Premier membre de la sanguinaire Armée de résistance du Seigneur (LRA) sur le banc des accusés, l’Ougandais Dominic Ongwen doit comparaître mardi 6 décembre devant la Cour pénale internationale (CPI). L’ouverture de son procès est très attendue par les centaines de milliers de victimes de la rébellion de Joseph Kony – qui n’a toujours pas été arrêté.
Dominic Ongwen, devenu au fil des ans un des commandants les plus redoutés de la LRA, est également le premier enfant soldat à être jugé par la CPI, représentant un terrible dilemme pour la justice internationale.
Après près de trois décennies dans la brousse, l’homme, aujourd’hui âgé de 40 ans, doit répondre de soixante-dix crimes de guerre et crimes contre l’humanité pour son rôle dans une milice qui a, selon l’ONU, massacré plus de 100 000 personnes et enlevé plus de 60 000 enfants.
Rites initiatiques brutaux
Dominic Ongwen, fils de deux professeurs, n’avait que dix ans quand il est enlevé sur le chemin de l’école près de son village de Coorom, dans le nord de l’Ouganda. A l’époque, Joseph Kony est à la tête de la LRA. Fondée vers 1987, cette milice mélangeant mystique religieuse, techniques de guérilla et brutalité sanguinaire, tente de fonder un régime basé sur les Dix commandements.
Des victimes ont raconté les rites initiatiques brutaux au sein de cette troupe : des enrôlés de force contraints de mordre et matraquer amis et parents à mort, de boire du sang. Il est probable que Dominic Ongwen lui-même ait dû subir ces rites.
En dépit de sa jeunesse, il est repéré pour sa loyauté dans le crime, son courage au combat et ses qualités de tacticien. Il monte rapidement en grade et devient chef d’une des quatre brigades de la LRA, Sinia. Depuis 2005, la milice ougandaise a migré vers le nord-est de la RDC, le Soudan du Sud, et tout l’est de la Centrafrique.
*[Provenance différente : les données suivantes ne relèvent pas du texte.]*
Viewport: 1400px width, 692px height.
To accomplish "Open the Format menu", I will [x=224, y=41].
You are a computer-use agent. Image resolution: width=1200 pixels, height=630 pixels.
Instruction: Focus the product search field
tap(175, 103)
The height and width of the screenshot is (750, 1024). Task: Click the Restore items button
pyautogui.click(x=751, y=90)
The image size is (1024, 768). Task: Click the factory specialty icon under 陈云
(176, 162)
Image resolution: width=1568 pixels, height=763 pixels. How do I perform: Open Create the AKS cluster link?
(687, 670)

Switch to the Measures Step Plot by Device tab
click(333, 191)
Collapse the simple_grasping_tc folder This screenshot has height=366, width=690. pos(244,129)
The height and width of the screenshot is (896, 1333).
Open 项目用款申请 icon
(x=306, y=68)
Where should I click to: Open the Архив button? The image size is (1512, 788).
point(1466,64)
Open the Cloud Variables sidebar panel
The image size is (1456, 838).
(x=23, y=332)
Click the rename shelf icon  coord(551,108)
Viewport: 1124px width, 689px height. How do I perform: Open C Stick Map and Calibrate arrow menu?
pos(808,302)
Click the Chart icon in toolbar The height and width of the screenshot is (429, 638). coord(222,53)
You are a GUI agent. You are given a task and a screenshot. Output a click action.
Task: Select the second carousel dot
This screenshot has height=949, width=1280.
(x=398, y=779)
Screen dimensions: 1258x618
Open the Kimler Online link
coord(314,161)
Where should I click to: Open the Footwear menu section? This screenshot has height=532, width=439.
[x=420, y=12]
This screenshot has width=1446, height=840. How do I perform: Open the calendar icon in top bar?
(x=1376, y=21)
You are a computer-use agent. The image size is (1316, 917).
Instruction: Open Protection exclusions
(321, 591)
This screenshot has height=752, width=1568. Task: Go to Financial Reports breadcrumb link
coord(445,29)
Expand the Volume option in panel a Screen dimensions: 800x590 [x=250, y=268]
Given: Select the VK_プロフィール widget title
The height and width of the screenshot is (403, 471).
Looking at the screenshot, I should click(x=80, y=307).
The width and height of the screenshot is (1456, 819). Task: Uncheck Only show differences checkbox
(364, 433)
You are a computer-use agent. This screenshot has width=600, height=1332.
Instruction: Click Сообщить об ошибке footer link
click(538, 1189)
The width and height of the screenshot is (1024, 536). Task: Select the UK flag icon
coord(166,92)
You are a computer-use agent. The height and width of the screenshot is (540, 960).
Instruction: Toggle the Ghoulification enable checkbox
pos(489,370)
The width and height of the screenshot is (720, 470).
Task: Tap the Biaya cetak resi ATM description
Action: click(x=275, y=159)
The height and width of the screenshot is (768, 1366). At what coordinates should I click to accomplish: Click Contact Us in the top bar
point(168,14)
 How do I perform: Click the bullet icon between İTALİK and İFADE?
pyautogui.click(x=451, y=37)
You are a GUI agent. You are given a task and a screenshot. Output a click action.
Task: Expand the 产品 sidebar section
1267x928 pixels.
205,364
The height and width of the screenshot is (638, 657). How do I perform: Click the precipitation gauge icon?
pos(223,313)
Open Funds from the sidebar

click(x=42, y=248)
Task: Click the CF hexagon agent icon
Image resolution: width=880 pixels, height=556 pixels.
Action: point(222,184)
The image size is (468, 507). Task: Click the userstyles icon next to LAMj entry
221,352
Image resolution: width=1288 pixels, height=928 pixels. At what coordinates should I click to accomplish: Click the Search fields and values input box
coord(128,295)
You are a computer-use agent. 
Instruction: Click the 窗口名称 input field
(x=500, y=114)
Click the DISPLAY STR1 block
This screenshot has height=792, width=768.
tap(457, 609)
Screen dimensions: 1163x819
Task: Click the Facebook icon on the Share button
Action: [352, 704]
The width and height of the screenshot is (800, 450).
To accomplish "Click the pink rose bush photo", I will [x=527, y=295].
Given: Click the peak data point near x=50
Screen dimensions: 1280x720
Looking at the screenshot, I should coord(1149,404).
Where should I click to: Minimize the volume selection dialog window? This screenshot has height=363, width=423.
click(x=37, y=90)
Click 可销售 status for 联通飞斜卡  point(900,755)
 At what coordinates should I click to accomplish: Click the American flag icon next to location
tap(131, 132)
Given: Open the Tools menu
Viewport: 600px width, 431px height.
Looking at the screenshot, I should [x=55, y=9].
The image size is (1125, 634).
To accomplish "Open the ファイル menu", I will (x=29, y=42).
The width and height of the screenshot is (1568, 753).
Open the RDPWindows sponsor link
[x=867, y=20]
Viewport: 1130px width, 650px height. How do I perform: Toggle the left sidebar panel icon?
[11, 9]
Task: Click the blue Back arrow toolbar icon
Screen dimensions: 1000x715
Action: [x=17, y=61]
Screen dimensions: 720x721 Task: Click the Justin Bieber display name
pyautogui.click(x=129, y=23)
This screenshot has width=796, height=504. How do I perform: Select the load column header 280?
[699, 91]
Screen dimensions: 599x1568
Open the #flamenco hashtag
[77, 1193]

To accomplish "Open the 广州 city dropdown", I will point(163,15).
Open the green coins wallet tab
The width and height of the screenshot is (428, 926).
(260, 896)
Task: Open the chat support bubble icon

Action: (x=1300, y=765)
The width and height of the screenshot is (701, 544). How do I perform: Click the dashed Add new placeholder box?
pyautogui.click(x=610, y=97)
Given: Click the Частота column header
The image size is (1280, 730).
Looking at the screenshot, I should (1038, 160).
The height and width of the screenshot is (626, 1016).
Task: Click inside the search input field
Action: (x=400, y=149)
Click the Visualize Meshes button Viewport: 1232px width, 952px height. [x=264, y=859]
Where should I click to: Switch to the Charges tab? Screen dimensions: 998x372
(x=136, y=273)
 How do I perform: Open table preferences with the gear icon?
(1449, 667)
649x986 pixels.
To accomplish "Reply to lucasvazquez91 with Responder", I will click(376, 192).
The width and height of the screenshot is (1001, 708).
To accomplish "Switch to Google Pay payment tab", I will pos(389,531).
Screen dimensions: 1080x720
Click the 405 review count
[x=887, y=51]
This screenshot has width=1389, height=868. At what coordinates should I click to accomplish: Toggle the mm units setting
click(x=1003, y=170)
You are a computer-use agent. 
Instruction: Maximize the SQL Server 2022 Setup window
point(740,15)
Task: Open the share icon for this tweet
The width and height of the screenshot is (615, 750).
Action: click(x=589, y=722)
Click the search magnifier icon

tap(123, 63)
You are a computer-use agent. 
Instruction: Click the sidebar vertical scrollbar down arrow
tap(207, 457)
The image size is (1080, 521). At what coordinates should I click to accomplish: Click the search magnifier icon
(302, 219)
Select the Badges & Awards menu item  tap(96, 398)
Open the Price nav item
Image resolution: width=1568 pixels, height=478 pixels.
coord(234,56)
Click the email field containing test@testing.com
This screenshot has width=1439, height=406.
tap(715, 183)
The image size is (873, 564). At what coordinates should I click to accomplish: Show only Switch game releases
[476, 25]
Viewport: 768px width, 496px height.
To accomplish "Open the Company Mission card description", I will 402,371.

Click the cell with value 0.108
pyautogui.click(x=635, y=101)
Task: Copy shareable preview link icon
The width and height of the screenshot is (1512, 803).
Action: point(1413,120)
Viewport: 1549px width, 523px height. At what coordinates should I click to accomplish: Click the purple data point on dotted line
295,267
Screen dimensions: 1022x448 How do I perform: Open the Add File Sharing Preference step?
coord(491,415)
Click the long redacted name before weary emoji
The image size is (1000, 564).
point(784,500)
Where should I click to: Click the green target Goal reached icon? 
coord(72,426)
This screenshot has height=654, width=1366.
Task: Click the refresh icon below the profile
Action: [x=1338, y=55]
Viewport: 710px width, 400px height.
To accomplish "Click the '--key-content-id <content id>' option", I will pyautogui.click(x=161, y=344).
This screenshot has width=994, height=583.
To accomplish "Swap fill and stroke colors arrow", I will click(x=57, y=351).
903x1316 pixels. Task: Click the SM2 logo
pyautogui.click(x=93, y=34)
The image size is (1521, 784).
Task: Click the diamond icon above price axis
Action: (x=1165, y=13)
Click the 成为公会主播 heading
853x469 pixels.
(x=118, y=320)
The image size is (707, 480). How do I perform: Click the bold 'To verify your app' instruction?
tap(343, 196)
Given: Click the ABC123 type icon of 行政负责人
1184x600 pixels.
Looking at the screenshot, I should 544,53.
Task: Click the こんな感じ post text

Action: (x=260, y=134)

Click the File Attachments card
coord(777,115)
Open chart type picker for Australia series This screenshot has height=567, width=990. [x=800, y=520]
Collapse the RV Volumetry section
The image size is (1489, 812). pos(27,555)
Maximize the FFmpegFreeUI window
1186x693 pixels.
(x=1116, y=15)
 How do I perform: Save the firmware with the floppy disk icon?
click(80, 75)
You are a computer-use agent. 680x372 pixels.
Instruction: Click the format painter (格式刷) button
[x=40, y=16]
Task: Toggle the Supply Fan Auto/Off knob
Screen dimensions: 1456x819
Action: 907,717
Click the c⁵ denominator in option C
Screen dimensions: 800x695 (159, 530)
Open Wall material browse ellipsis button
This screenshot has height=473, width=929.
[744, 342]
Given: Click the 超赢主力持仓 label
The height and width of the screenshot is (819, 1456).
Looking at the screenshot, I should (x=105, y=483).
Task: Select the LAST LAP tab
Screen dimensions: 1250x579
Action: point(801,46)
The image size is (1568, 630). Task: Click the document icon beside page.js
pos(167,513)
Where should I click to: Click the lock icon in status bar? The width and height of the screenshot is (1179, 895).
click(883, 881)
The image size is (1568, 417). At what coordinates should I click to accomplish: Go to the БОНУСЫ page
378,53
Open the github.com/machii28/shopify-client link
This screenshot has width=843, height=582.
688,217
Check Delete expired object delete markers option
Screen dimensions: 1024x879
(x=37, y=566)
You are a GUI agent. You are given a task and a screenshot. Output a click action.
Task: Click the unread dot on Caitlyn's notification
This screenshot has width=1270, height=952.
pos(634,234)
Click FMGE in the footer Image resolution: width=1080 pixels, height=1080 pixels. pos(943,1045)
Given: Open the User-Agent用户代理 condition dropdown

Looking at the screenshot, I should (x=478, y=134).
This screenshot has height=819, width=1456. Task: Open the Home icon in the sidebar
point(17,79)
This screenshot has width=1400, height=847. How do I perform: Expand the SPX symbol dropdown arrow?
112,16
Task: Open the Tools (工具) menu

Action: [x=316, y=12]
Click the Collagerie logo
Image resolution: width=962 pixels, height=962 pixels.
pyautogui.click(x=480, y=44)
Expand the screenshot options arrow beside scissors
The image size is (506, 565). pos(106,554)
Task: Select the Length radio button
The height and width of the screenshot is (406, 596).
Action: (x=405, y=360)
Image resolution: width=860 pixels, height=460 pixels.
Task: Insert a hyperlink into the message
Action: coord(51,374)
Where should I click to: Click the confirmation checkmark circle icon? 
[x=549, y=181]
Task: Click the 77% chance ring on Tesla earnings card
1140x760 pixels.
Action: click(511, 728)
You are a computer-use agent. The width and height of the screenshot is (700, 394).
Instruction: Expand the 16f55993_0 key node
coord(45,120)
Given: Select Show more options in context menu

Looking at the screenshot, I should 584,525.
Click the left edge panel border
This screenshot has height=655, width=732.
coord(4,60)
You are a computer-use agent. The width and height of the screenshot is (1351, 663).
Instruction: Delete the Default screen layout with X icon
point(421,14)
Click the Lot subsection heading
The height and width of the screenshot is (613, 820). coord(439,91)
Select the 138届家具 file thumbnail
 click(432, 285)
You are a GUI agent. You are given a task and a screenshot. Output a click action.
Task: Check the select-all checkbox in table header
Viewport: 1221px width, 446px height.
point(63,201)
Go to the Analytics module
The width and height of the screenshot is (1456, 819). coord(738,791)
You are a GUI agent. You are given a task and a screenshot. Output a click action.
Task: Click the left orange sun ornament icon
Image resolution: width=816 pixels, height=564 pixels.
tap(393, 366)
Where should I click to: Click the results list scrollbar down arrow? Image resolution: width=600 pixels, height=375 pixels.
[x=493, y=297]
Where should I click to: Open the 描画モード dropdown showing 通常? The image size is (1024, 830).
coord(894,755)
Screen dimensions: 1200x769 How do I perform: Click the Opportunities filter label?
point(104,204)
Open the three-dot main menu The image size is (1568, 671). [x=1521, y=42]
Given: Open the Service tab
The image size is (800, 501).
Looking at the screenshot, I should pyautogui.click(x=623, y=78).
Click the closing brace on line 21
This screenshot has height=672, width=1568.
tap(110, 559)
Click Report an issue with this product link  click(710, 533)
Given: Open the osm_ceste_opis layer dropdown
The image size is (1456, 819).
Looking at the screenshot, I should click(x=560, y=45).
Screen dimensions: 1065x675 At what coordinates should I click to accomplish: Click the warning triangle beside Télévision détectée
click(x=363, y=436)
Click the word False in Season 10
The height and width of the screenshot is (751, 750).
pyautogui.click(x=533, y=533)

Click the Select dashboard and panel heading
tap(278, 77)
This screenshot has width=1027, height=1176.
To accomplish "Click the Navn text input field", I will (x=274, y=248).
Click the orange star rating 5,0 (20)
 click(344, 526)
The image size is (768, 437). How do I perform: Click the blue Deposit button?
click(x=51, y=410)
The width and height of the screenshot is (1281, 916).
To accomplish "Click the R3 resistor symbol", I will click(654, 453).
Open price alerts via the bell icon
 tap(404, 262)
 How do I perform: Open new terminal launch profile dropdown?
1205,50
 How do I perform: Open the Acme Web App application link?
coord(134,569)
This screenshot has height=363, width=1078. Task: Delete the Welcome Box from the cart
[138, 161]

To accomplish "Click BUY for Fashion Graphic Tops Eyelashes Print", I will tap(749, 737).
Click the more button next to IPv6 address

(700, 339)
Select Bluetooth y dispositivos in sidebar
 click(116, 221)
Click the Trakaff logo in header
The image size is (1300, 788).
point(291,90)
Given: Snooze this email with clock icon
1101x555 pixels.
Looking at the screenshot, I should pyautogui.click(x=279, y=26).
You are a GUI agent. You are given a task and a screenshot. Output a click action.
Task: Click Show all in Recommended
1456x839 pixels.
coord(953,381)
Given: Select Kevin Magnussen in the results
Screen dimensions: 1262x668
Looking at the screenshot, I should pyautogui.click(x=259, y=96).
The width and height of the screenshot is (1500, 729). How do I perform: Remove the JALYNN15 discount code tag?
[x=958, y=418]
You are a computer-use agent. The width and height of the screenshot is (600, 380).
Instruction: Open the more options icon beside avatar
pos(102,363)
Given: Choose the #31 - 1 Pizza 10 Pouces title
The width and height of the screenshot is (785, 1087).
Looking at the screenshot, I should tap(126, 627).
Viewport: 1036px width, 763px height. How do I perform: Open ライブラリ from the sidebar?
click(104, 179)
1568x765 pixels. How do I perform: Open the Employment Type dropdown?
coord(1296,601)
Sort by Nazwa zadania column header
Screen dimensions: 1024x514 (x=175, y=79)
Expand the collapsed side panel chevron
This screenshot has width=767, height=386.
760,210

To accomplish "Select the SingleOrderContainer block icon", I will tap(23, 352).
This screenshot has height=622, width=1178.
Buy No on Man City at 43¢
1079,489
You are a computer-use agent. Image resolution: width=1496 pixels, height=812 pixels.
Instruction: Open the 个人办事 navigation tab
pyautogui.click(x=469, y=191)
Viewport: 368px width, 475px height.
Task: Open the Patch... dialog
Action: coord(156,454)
Mariages et grossesses forcés
Mardi, l’ancien chef de guerre, âgé d’environ quarante ans, devra plaider coupable ou non coupable avant les déclarations liminaires de l’accusation et des représentants de 4 109 victimes. Les audiences reprendront ensuite en janvier.
La procureure accuse notamment Dominic Ongwen d’avoir mené ou ordonné des attaques « systématiques et généralisées » contre des civils dans quatre camps de réfugiés perçus comme des sympathisants du président ougandais Yoweri Museveni. Il est également accusé de l’enrôlement d’enfants soldats, de « mariages forcés » et, pour la première fois, de « grossesses forcées ».
Les enfants sont enlevés pour devenir des soldats ou des « épouses », « distribuées aux soldats comme des butins de guerre », assure la procureure dans un document officiel. Selon celui-ci, l’accusé lui-même aurait eu au moins sept « épouses ». L’une d’elles a dix ans quand elle est violée pour la première fois.
De victime à bourreau
La défense, qui a choisi de ne s’exprimer qu’après la présentation de tous les éléments à charge, considère plusieurs arguments, dont un potentiel syndrome de stress post-traumatique dû à son passé et « la menace permanente d’une mort imminente » par Joseph Kony.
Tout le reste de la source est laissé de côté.